§ **DOCUMENT TEXT**:
Person to Contact/ID Number: * * *

 

Contact Numbers:

 

Phone: * * *

 

Fax: * * *

 

 

UIL: 501.07-00

 

Release Date: 1/2/2015

 

Date: September 15, 2014

 

 

Taxpayer Identification Number: * * *

 

 

Form: * * *

 

 

Tax Year(s) Ended: August 31, 20XX, 20XX, 20XX

 

 

Dear * * *:

In a determination letter dated December, 19XX, you were held to be exempt from Federal income tax under section 501(c)(7) of the Internal Revenue Code (the Code).

Based on recent information received, we have determined you have not operated in accordance with the provisions of section 501(c)(7) of the Code. Accordingly, your exemption from Federal income tax is revoked effective September 1, 20XX. This is a final letter with regard to your exempt status.

We previously provided you a report of examination explaining why we believe revocation of your exempt status was necessary. On June 13, 20XX you signed Form 6018-A, Consent to Proposed Action, agreeing to the revocation of your exempt status under section 501(c)(7) of the Code.

You are required to file Federal income tax returns for the tax period(s) shown above. If you have not yet filed these returns, please file them with the Ogden Service center within 60 days from the date of this letter, unless a request for an extension of time is granted. File returns for later tax years with the appropriate service center indicated in the instructions for those returns.

§ **REQUIREMENT 1**:
Summarize the exemption revocation letter in two sentences.
§ **REQUIREMENT 2**:
According to the exemption revocation letter, which form did the recipient sign to agree to the revocation of its exempt status?
The stored records are separate material and are not part of the letter.

Stored records:

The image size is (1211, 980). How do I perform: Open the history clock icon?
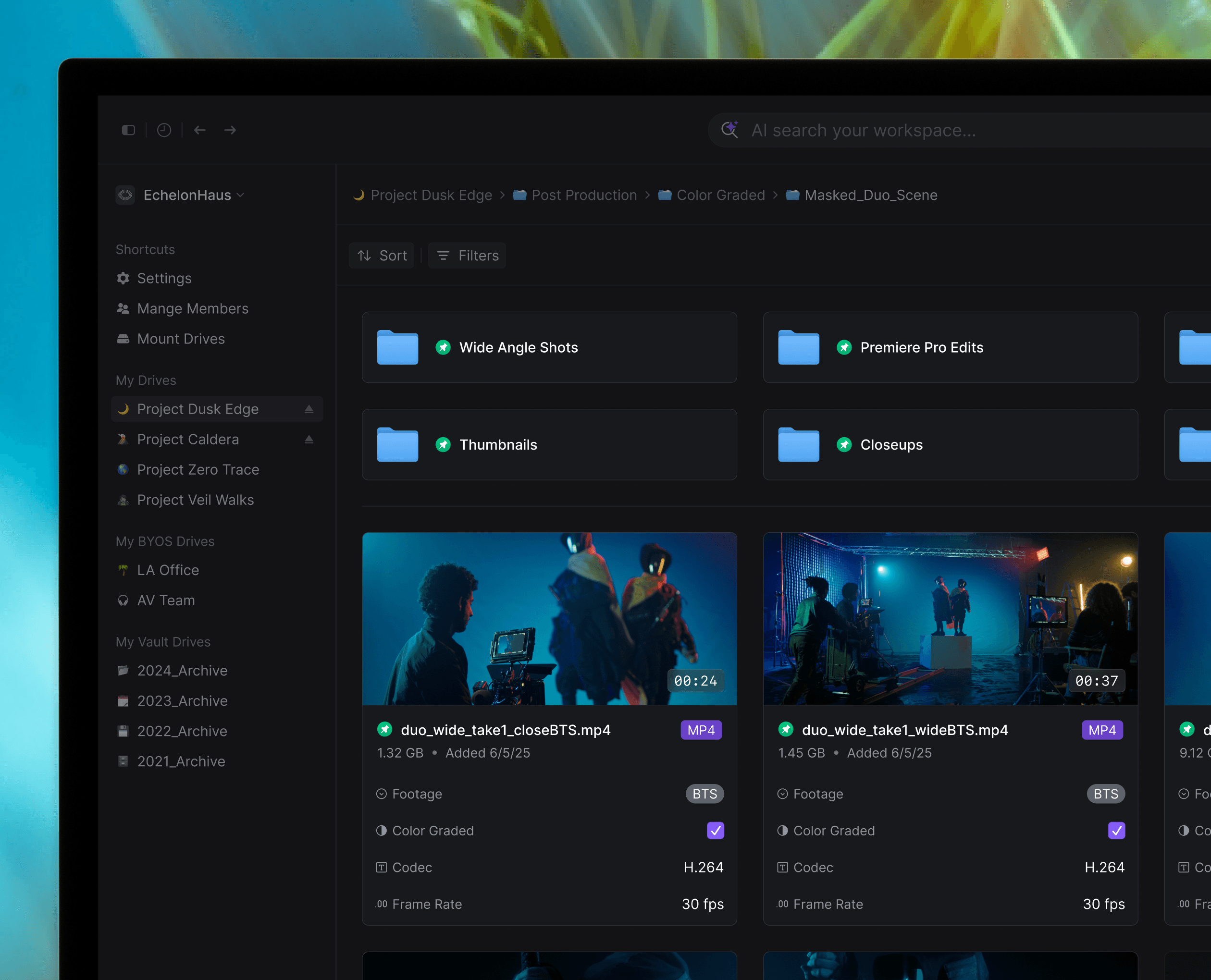point(164,130)
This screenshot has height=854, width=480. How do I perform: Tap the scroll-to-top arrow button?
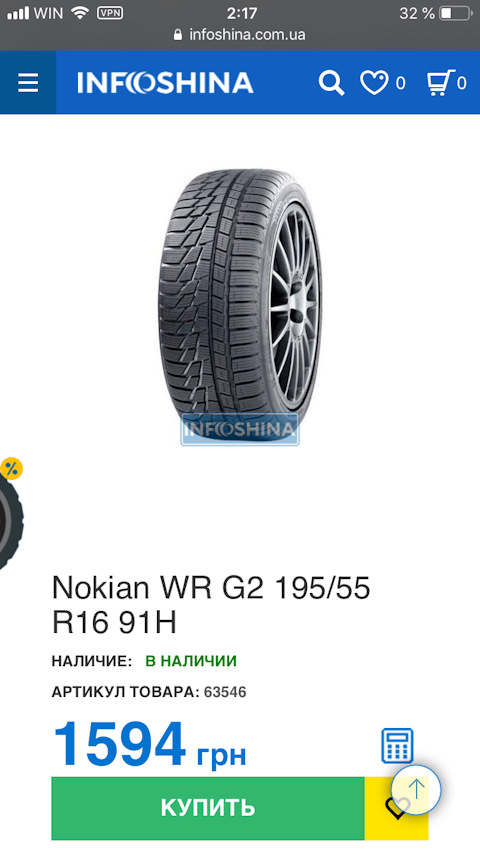click(x=416, y=789)
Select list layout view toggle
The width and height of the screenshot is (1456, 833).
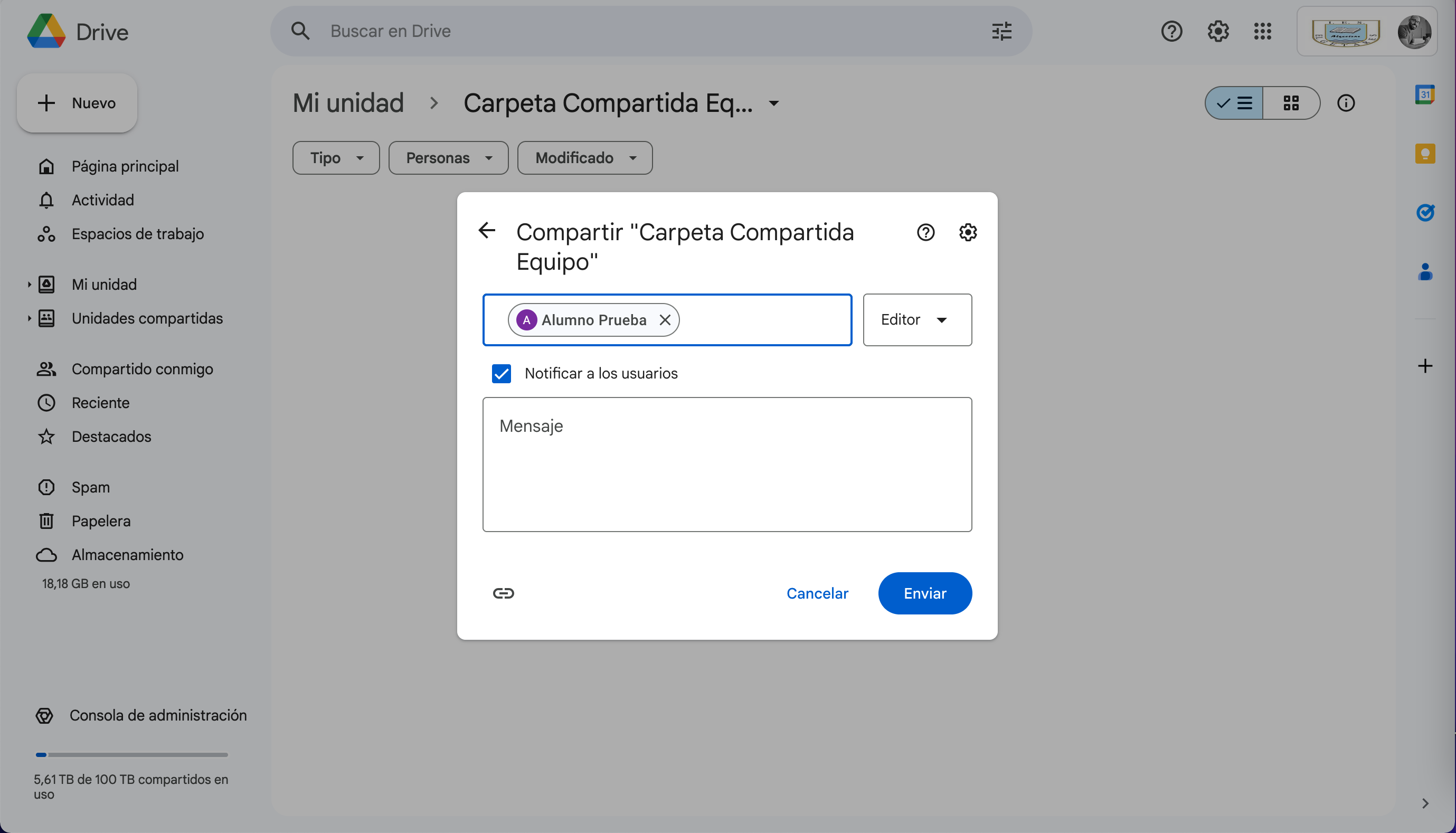pyautogui.click(x=1234, y=103)
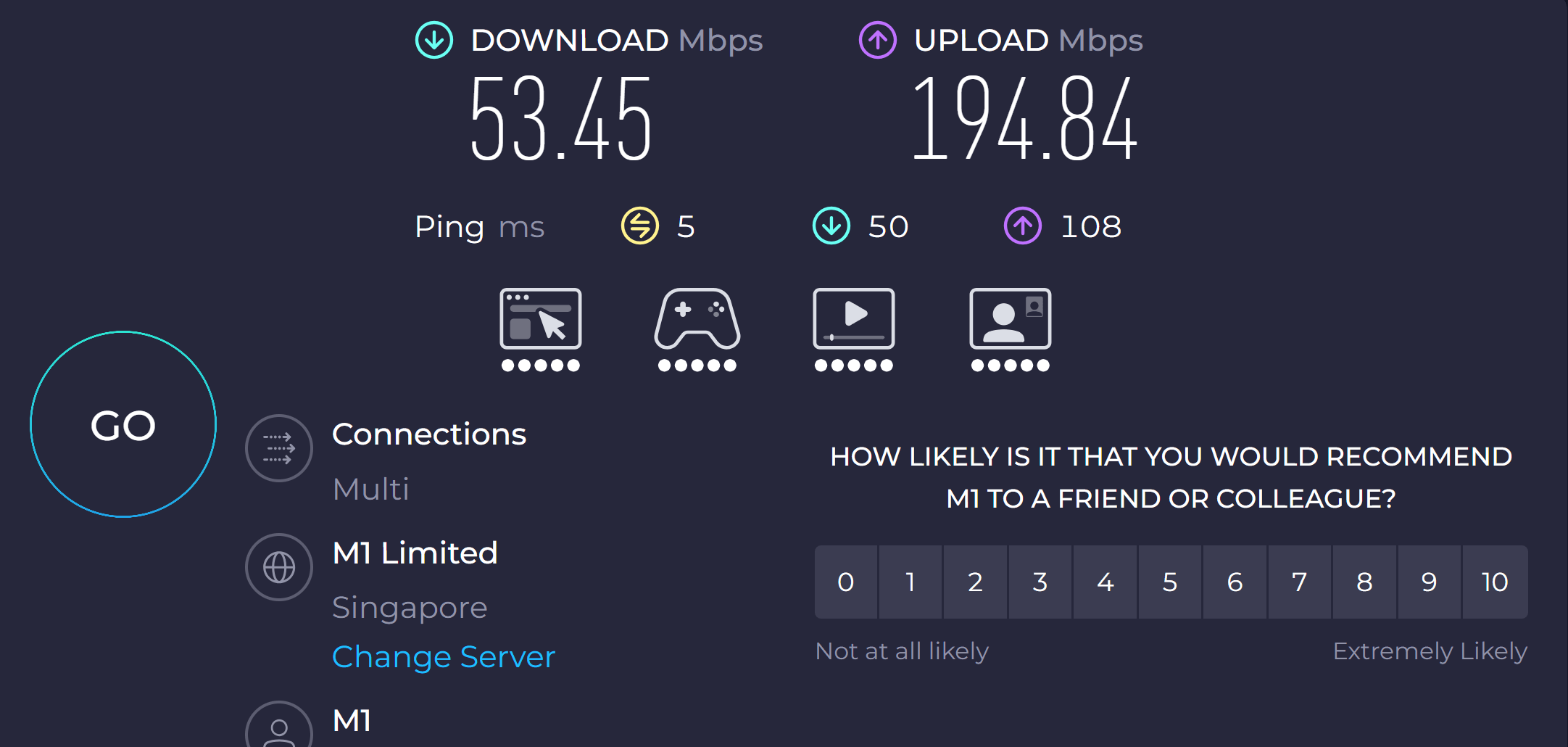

§ **FINAL RESULT 1**:
The recipient's exemption from Federal income tax under section 501(c)(7) of the Internal Revenue Code is revoked because it has not operated in accordance with that section, and the recipient had signed Form 6018-A agreeing to the revocation. It must file Federal income tax returns for the listed tax periods, with any unfiled returns going to the Ogden Service center within 60 days unless an extension is granted.

§ **FINAL RESULT 2**:
Form 6018-A, Consent to Proposed Action.